WHAT IS REQUIRED
Reproduce the following lines verbatim, from the first to the last.

-- begin --

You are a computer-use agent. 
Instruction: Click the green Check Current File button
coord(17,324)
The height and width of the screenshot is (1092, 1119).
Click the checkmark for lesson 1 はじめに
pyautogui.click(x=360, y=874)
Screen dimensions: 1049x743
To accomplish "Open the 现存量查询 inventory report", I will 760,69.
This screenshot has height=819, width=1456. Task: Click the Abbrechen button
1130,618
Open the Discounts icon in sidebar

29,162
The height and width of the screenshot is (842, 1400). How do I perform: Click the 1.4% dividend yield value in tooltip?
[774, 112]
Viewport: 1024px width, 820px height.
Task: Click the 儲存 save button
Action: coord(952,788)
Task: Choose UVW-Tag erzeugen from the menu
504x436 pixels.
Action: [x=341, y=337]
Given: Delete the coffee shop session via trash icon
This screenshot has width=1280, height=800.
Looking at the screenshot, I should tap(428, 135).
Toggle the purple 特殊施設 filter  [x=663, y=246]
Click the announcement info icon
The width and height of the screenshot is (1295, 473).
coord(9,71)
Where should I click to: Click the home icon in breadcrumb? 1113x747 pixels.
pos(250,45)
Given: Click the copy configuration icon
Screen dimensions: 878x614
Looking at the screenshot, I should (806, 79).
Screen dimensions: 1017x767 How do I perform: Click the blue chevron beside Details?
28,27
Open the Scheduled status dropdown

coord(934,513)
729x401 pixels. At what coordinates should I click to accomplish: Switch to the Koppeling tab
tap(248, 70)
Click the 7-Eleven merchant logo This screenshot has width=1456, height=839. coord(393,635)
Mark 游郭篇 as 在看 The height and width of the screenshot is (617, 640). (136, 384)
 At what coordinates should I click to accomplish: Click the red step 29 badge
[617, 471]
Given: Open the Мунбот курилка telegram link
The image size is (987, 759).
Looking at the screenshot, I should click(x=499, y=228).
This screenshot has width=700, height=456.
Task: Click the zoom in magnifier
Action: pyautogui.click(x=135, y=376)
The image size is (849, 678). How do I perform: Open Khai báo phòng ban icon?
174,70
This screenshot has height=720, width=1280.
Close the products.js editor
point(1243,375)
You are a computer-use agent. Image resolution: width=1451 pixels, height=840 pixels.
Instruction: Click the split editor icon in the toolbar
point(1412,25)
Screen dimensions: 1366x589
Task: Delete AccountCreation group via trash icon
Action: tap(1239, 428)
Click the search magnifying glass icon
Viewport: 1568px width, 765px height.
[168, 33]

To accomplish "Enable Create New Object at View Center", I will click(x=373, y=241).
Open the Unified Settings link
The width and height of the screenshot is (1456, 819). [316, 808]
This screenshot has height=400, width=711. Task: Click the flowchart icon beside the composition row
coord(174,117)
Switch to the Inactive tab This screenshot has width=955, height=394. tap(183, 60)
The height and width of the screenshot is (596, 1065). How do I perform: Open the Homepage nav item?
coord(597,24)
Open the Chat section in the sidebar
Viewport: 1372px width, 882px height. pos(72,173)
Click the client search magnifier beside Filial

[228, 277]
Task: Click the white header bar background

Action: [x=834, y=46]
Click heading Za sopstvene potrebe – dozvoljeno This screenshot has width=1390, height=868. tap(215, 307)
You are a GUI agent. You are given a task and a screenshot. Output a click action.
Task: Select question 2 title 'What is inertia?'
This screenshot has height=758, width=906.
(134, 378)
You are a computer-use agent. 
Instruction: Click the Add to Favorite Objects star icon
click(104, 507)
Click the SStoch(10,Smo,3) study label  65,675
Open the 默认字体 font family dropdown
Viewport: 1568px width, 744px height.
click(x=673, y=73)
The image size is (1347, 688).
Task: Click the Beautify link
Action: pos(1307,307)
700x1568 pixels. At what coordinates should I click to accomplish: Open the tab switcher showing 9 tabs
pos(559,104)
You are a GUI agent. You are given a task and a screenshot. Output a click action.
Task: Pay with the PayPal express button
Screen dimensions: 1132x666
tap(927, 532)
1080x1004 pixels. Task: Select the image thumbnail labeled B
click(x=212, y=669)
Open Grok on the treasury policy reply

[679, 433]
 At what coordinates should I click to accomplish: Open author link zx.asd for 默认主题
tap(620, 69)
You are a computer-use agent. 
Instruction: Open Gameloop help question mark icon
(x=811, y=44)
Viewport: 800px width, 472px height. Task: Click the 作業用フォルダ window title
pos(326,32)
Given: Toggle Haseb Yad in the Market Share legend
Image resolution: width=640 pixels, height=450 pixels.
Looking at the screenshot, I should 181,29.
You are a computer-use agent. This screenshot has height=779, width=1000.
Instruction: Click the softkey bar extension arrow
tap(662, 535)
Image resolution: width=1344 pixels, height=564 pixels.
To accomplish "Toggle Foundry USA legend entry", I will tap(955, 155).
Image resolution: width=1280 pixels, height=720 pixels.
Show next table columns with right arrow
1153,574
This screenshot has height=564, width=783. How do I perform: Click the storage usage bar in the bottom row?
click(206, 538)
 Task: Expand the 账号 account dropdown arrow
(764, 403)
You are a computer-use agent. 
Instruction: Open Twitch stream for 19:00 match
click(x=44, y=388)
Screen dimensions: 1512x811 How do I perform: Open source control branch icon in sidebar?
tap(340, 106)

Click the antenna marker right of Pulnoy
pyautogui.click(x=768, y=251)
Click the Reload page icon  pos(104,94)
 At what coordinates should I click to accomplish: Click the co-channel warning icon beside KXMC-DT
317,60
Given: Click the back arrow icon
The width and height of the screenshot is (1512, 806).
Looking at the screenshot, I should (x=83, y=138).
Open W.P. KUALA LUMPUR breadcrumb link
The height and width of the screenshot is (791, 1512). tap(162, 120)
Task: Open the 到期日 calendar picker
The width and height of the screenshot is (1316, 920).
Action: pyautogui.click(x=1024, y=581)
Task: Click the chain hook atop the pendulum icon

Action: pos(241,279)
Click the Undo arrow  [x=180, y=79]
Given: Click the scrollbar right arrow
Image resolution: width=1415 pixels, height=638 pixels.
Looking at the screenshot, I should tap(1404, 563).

-- end --

RESPONSE
You are a computer-use agent. 
Instruction: Click the green Check Current File button
coord(17,324)
The height and width of the screenshot is (1092, 1119).
Click the checkmark for lesson 1 はじめに
pyautogui.click(x=360, y=874)
Screen dimensions: 1049x743
To accomplish "Open the 现存量查询 inventory report", I will 760,69.
This screenshot has height=819, width=1456. Task: Click the Abbrechen button
1130,618
Open the Discounts icon in sidebar

29,162
The height and width of the screenshot is (842, 1400). How do I perform: Click the 1.4% dividend yield value in tooltip?
[774, 112]
Viewport: 1024px width, 820px height.
Task: Click the 儲存 save button
Action: coord(952,788)
Task: Choose UVW-Tag erzeugen from the menu
504x436 pixels.
Action: [x=341, y=337]
Given: Delete the coffee shop session via trash icon
This screenshot has width=1280, height=800.
Looking at the screenshot, I should tap(428, 135).
Toggle the purple 特殊施設 filter  [x=663, y=246]
Click the announcement info icon
The width and height of the screenshot is (1295, 473).
coord(9,71)
Where should I click to: Click the home icon in breadcrumb? 1113x747 pixels.
pos(250,45)
Given: Click the copy configuration icon
Screen dimensions: 878x614
Looking at the screenshot, I should (806, 79).
Screen dimensions: 1017x767 How do I perform: Click the blue chevron beside Details?
28,27
Open the Scheduled status dropdown

coord(934,513)
729x401 pixels. At what coordinates should I click to accomplish: Switch to the Koppeling tab
tap(248, 70)
Click the 7-Eleven merchant logo This screenshot has width=1456, height=839. coord(393,635)
Mark 游郭篇 as 在看 The height and width of the screenshot is (617, 640). (136, 384)
 At what coordinates should I click to accomplish: Click the red step 29 badge
[617, 471]
Given: Open the Мунбот курилка telegram link
The image size is (987, 759).
Looking at the screenshot, I should click(x=499, y=228).
This screenshot has width=700, height=456.
Task: Click the zoom in magnifier
Action: pyautogui.click(x=135, y=376)
The image size is (849, 678). How do I perform: Open Khai báo phòng ban icon?
174,70
This screenshot has height=720, width=1280.
Close the products.js editor
point(1243,375)
You are a computer-use agent. Image resolution: width=1451 pixels, height=840 pixels.
Instruction: Click the split editor icon in the toolbar
point(1412,25)
Screen dimensions: 1366x589
Task: Delete AccountCreation group via trash icon
Action: tap(1239, 428)
Click the search magnifying glass icon
Viewport: 1568px width, 765px height.
[168, 33]

To accomplish "Enable Create New Object at View Center", I will click(x=373, y=241).
Open the Unified Settings link
The width and height of the screenshot is (1456, 819). [316, 808]
This screenshot has height=400, width=711. Task: Click the flowchart icon beside the composition row
coord(174,117)
Switch to the Inactive tab This screenshot has width=955, height=394. tap(183, 60)
The height and width of the screenshot is (596, 1065). How do I perform: Open the Homepage nav item?
coord(597,24)
Open the Chat section in the sidebar
Viewport: 1372px width, 882px height. pos(72,173)
Click the client search magnifier beside Filial

[228, 277]
Task: Click the white header bar background

Action: [x=834, y=46]
Click heading Za sopstvene potrebe – dozvoljeno This screenshot has width=1390, height=868. tap(215, 307)
You are a GUI agent. You are given a task and a screenshot. Output a click action.
Task: Select question 2 title 'What is inertia?'
This screenshot has height=758, width=906.
(134, 378)
You are a computer-use agent. 
Instruction: Click the Add to Favorite Objects star icon
click(104, 507)
Click the SStoch(10,Smo,3) study label  65,675
Open the 默认字体 font family dropdown
Viewport: 1568px width, 744px height.
click(x=673, y=73)
The image size is (1347, 688).
Task: Click the Beautify link
Action: pos(1307,307)
700x1568 pixels. At what coordinates should I click to accomplish: Open the tab switcher showing 9 tabs
pos(559,104)
You are a GUI agent. You are given a task and a screenshot. Output a click action.
Task: Pay with the PayPal express button
Screen dimensions: 1132x666
tap(927, 532)
1080x1004 pixels. Task: Select the image thumbnail labeled B
click(x=212, y=669)
Open Grok on the treasury policy reply

[679, 433]
 At what coordinates should I click to accomplish: Open author link zx.asd for 默认主题
tap(620, 69)
You are a computer-use agent. 
Instruction: Open Gameloop help question mark icon
(x=811, y=44)
Viewport: 800px width, 472px height. Task: Click the 作業用フォルダ window title
pos(326,32)
Given: Toggle Haseb Yad in the Market Share legend
Image resolution: width=640 pixels, height=450 pixels.
Looking at the screenshot, I should 181,29.
You are a computer-use agent. This screenshot has height=779, width=1000.
Instruction: Click the softkey bar extension arrow
tap(662, 535)
Image resolution: width=1344 pixels, height=564 pixels.
To accomplish "Toggle Foundry USA legend entry", I will tap(955, 155).
Image resolution: width=1280 pixels, height=720 pixels.
Show next table columns with right arrow
1153,574
This screenshot has height=564, width=783. How do I perform: Click the storage usage bar in the bottom row?
click(206, 538)
 Task: Expand the 账号 account dropdown arrow
(764, 403)
You are a computer-use agent. 
Instruction: Open Twitch stream for 19:00 match
click(x=44, y=388)
Screen dimensions: 1512x811 How do I perform: Open source control branch icon in sidebar?
tap(340, 106)

Click the antenna marker right of Pulnoy
pyautogui.click(x=768, y=251)
Click the Reload page icon  pos(104,94)
 At what coordinates should I click to accomplish: Click the co-channel warning icon beside KXMC-DT
317,60
Given: Click the back arrow icon
The width and height of the screenshot is (1512, 806).
Looking at the screenshot, I should (x=83, y=138).
Open W.P. KUALA LUMPUR breadcrumb link
The height and width of the screenshot is (791, 1512). tap(162, 120)
Task: Open the 到期日 calendar picker
The width and height of the screenshot is (1316, 920).
Action: pyautogui.click(x=1024, y=581)
Task: Click the chain hook atop the pendulum icon

Action: pos(241,279)
Click the Undo arrow  [x=180, y=79]
Given: Click the scrollbar right arrow
Image resolution: width=1415 pixels, height=638 pixels.
Looking at the screenshot, I should tap(1404, 563).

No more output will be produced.